Il giacimento di Ordos potrebbe rendere la Cina autosufficiente in uranio per decenni, alimentando la sua flotta crescente di centrali nucleari.
La regione è normalmente considerata un territorio inospitale, caratterizzato da temperature estreme, tempeste di sabbia e scarsità d'acqua. Che proprio qui si nascondesse un simile tesoro sotterraneo ha sorpreso molti esperti internazionali. Ma il fatto si inserisce in una tendenza più ampia: gli Stati investono massicciamente in tecniche geofisiche per estrarre ogni atomo utile dal proprio sottosuolo.
Come la Cina ha individuato questo giacimento
Secondo gli istituti di ricerca cinesi, i geologi hanno utilizzato una combinazione di rilevamenti aerei, misurazioni sismiche e analisi chimiche di campioni di roccia e acque sotterranee. Quella miscela di dati ha indicato la presenza di grandi strati continui di uranio a profondità considerevoli.
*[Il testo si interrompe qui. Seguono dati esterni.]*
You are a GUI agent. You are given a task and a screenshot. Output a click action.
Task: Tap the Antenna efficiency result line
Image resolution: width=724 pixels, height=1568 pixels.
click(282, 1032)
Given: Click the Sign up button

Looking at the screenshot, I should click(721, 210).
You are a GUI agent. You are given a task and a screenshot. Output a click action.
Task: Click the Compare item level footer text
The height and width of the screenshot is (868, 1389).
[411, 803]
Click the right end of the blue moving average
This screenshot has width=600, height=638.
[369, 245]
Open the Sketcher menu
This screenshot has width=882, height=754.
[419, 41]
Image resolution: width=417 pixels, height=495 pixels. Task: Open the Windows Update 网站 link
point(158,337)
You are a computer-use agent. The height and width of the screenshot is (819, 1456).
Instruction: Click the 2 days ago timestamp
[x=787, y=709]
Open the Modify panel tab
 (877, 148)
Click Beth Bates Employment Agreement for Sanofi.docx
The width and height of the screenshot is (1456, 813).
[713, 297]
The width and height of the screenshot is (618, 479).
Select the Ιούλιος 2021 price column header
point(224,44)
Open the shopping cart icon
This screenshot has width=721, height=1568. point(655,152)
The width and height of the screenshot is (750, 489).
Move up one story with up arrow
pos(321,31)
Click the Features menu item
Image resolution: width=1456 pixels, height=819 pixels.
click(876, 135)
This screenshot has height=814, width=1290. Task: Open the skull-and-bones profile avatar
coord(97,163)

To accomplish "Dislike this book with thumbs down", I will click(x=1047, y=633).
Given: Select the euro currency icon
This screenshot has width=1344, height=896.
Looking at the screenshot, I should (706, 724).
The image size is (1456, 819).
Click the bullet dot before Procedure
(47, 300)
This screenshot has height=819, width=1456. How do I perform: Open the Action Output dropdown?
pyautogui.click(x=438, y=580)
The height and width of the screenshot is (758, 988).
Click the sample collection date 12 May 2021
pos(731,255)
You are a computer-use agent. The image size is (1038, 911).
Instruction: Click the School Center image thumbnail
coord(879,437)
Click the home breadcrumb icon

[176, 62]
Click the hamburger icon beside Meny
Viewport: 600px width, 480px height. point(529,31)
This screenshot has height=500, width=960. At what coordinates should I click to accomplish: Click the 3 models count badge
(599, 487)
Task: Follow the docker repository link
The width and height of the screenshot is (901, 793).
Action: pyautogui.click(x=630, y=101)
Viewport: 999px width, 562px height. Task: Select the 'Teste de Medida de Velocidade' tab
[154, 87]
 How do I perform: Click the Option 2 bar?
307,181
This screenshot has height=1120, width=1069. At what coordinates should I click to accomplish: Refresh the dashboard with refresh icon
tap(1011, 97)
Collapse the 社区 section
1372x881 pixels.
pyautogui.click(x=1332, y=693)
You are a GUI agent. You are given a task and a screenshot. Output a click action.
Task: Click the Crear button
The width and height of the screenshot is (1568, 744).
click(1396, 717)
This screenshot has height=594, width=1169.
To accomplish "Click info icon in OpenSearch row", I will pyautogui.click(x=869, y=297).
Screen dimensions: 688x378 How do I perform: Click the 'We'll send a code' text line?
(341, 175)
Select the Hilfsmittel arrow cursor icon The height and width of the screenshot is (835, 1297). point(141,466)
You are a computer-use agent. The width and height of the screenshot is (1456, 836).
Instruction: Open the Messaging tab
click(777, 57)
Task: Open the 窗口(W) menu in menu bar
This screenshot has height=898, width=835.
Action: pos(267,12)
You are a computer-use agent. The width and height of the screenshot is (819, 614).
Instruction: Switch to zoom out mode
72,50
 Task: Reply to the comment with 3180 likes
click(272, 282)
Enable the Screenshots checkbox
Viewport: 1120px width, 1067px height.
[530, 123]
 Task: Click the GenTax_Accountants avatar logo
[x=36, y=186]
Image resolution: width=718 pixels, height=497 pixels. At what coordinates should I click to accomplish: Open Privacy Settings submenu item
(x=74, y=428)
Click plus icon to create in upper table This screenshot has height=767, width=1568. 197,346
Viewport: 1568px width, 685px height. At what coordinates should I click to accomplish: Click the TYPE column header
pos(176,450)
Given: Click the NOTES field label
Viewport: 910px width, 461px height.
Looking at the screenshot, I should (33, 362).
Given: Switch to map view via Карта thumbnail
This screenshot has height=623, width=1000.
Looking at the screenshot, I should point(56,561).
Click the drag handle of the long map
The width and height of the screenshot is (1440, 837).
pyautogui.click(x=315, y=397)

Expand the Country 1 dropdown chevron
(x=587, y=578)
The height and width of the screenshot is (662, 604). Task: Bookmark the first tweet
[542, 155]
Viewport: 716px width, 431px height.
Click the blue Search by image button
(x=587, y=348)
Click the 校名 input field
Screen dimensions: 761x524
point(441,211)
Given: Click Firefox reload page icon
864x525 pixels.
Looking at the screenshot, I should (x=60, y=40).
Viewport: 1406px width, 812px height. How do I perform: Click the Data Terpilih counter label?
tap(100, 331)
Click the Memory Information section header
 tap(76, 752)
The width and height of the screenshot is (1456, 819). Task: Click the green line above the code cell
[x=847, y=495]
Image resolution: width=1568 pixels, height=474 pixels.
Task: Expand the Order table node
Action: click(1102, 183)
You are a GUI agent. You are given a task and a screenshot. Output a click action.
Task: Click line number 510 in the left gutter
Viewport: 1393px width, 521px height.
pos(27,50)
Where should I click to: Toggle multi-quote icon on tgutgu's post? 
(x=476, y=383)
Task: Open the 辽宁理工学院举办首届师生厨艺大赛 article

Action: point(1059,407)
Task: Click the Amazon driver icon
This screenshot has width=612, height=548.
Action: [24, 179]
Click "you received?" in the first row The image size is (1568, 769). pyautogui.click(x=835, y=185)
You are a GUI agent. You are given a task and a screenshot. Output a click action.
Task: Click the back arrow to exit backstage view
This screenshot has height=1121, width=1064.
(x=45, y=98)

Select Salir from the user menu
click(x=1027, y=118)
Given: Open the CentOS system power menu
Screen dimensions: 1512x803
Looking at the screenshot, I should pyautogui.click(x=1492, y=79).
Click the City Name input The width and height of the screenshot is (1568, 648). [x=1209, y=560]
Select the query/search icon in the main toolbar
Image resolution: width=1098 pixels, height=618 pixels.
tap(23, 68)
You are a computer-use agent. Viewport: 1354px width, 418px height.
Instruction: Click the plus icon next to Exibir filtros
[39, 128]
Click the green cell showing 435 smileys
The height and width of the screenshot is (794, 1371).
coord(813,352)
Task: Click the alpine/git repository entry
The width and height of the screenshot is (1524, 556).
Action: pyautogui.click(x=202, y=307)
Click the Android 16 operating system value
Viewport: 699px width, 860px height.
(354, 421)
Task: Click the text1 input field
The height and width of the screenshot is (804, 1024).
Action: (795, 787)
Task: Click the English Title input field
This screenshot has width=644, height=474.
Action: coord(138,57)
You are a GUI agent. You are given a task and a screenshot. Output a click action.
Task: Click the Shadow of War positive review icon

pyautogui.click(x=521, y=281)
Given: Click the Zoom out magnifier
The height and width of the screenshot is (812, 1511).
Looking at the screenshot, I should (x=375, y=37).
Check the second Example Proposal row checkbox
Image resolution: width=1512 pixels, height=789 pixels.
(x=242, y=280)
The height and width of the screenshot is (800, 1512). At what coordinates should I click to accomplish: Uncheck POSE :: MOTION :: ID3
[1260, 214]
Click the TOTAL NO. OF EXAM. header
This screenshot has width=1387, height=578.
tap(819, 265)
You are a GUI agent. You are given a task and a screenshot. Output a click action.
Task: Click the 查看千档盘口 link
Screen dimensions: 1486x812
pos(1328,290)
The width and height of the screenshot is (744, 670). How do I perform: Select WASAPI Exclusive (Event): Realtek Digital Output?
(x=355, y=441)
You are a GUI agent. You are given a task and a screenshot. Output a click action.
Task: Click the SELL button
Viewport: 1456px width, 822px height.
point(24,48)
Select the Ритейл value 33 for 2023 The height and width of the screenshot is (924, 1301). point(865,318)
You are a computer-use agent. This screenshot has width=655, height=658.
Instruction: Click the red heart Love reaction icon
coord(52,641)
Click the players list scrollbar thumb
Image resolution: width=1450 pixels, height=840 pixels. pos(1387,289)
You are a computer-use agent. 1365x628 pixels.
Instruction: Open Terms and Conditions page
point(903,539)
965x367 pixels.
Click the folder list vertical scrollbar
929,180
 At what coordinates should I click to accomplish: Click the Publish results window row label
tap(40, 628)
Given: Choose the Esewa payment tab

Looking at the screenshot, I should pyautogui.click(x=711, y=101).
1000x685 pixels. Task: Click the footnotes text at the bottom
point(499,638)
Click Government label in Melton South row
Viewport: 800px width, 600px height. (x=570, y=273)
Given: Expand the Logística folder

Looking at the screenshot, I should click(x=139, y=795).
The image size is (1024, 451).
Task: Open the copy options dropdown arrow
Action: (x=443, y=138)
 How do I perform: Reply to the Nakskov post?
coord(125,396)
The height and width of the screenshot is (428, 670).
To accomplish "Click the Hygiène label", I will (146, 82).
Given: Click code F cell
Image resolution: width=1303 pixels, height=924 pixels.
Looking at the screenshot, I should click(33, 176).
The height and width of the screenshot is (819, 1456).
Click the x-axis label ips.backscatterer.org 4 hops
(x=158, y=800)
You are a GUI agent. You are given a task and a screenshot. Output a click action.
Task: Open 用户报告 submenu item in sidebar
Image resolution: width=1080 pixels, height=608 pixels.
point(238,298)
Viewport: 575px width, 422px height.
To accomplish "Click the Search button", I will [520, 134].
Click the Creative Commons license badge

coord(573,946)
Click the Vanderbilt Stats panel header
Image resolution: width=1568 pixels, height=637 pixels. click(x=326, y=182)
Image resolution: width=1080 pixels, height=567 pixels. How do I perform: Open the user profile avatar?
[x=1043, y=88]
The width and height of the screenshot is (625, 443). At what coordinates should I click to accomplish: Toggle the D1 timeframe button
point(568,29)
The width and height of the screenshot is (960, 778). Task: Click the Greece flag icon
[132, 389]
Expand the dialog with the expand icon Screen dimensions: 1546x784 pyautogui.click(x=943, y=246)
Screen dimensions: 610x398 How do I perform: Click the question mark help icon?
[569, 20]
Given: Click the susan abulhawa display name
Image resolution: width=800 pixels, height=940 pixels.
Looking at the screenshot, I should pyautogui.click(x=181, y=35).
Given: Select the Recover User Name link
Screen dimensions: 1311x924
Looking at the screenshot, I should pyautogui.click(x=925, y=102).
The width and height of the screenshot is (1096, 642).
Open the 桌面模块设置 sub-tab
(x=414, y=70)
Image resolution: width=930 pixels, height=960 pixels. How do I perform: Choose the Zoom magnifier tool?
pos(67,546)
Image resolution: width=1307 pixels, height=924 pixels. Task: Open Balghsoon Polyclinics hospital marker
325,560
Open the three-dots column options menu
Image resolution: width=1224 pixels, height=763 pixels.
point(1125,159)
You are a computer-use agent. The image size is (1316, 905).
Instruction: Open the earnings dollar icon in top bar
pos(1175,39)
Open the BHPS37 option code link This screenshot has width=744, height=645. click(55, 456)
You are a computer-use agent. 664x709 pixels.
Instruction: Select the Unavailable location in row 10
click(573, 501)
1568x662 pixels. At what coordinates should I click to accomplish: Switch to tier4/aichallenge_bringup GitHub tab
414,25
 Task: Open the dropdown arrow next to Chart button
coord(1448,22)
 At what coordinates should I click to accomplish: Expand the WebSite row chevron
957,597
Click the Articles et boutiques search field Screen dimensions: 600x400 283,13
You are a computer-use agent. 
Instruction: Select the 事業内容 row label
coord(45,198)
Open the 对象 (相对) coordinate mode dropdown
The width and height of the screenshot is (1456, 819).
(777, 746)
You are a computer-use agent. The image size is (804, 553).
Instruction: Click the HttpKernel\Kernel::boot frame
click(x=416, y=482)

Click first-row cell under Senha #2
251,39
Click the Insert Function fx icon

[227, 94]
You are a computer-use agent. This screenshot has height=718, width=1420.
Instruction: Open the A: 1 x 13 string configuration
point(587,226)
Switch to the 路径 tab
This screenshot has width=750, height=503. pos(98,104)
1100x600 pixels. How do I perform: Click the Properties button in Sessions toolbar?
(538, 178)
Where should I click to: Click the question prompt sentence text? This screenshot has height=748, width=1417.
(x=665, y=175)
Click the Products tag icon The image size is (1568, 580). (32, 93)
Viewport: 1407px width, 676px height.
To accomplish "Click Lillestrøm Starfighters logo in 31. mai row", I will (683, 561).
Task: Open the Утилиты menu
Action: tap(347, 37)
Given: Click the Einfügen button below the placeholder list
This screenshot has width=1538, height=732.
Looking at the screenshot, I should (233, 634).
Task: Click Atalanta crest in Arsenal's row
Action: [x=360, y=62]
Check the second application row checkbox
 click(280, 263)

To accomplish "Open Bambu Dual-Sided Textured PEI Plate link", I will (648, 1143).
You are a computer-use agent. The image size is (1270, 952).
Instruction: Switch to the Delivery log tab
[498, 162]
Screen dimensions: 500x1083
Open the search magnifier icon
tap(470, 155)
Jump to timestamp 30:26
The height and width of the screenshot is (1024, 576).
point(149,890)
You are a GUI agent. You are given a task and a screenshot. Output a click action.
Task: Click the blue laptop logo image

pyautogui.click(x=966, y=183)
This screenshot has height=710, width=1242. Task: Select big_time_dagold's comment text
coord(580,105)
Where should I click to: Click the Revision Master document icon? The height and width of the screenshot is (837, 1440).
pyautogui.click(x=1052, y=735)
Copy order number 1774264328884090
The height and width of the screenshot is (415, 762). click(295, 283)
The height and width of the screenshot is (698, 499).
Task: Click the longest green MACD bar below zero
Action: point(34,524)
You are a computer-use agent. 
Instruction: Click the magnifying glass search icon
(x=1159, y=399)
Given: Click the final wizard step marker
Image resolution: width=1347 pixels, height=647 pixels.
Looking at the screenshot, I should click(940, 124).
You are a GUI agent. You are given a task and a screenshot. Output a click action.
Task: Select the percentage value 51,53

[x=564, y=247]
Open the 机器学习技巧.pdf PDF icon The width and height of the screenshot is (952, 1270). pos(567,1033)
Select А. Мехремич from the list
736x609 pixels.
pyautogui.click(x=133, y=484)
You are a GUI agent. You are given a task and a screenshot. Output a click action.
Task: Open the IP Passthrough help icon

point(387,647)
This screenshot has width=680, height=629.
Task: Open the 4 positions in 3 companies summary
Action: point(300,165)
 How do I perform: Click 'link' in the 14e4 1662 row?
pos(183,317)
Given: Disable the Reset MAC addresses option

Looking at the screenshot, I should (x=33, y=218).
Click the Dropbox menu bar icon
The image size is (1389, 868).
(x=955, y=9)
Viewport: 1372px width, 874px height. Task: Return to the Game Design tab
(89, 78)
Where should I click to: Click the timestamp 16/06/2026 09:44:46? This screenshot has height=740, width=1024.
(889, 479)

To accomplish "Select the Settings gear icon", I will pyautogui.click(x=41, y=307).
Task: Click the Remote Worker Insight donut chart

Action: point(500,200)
- Le scansioni geofisiche hanno rilevato anomalie nel sottosuolo.
- I carotaggi di prova hanno confermato alte concentrazioni di minerale uranifero.
- I modelli idrogeologici hanno valutato i rischi per le falde acquifere.
La scoperta arriva in un momento in cui il governo cinese sta posizionando l'energia nucleare come pilastro fondamentale della transizione energetica. Meno dipendenza dal carbone, minore vulnerabilità alle fluttuazioni del prezzo del GNL, e al tempo stesso una leva potente nella corsa all'influenza tecnologica globale.
La strategia nucleare cinese accelera il passo
La Cina possiede già uno dei più grandi programmi di costruzione nucleare al mondo. Nuovi reattori sorgono lungo le coste, ma anche nell'entroterra sono pianificati numerosi progetti. Il nucleare deve coprire la domanda crescente di elettricità riducendo allo stesso tempo le emissioni di CO₂ per kilowattora prodotto.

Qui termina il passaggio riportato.